══ Material for this task

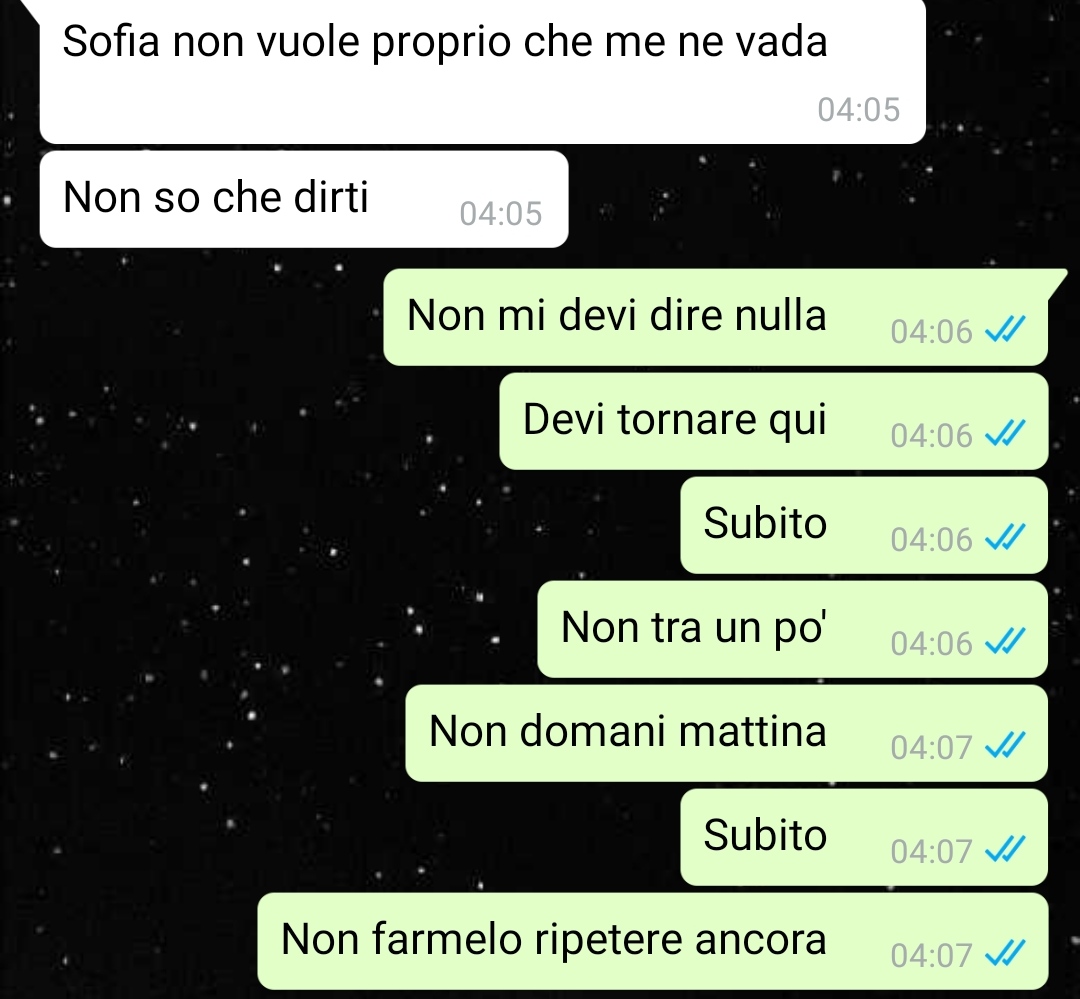Select the 'Devi tornare qui' message

(773, 421)
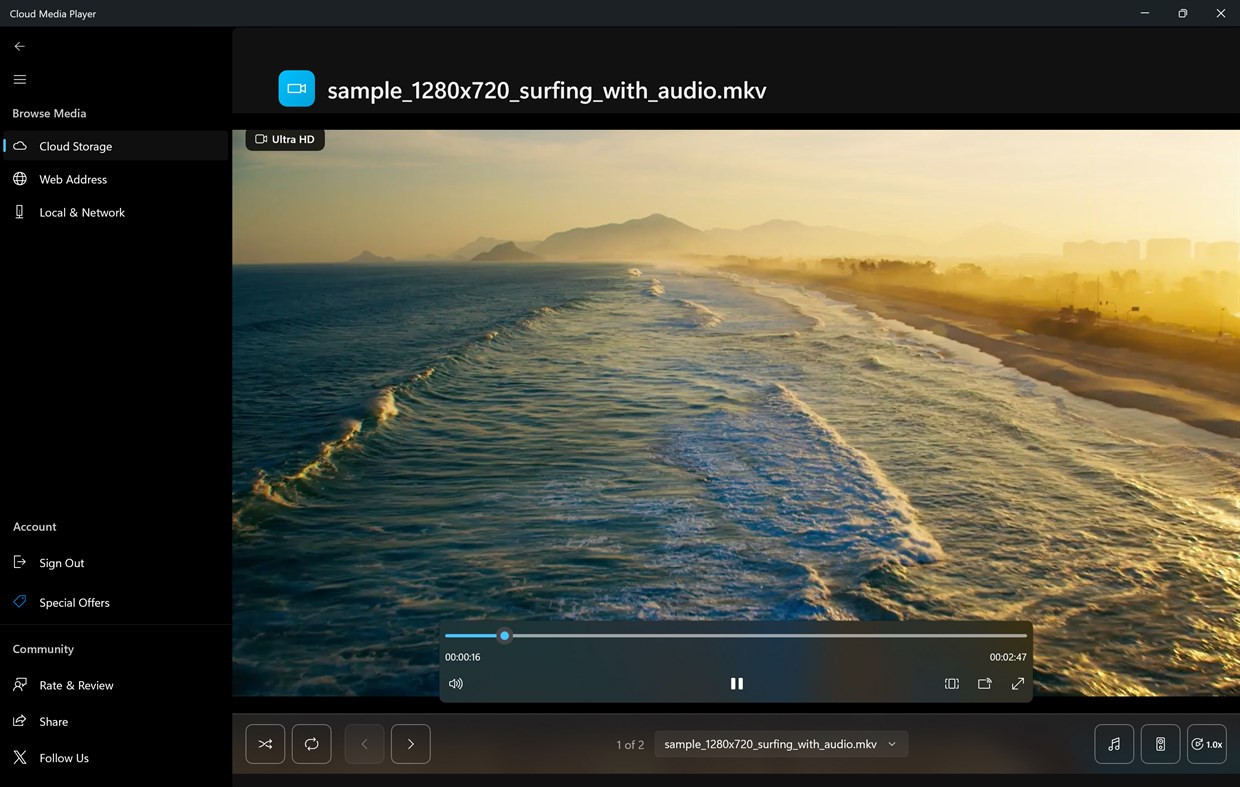Open the volume control
Screen dimensions: 1240x787
click(x=456, y=683)
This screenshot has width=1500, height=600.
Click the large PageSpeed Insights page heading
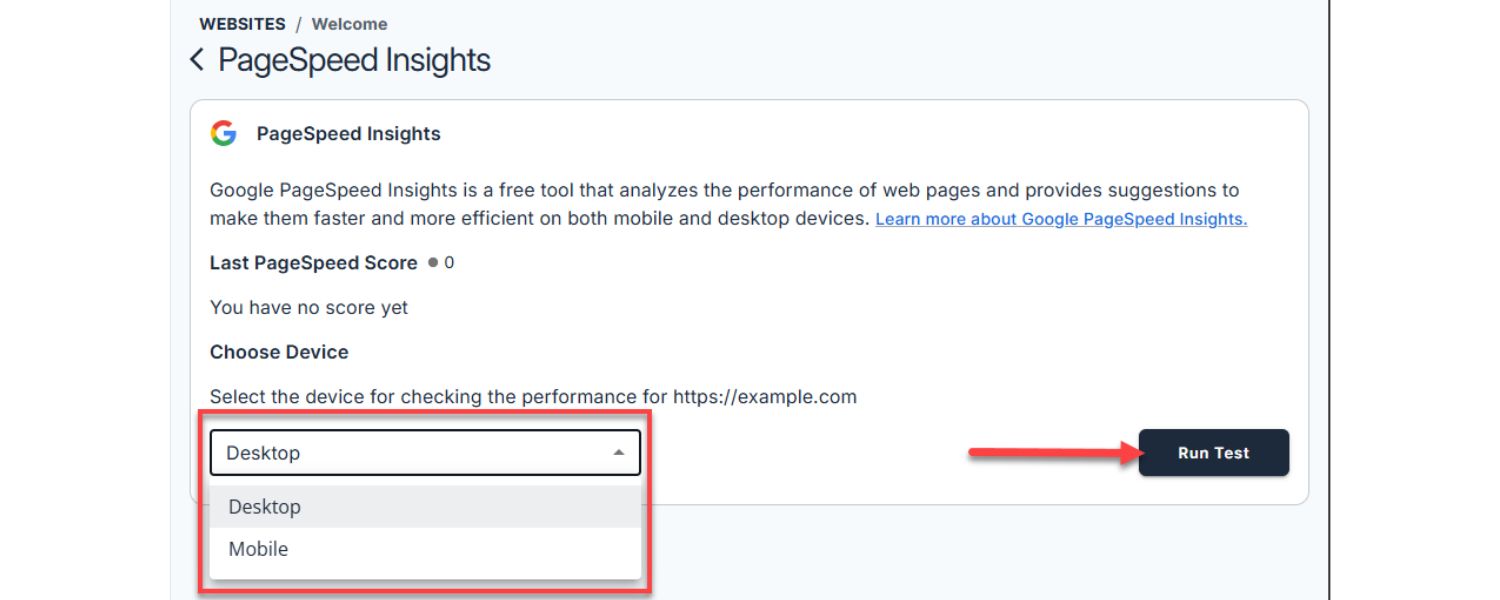(354, 60)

════

**Task instructions**
Your answer must consist only of the lines from the one containing "This screenshot has width=1500, height=600." through the end of the entries, restated word for word, with no pictures.

**Response to the task**
This screenshot has width=1500, height=600.
Click the large PageSpeed Insights page heading
(354, 60)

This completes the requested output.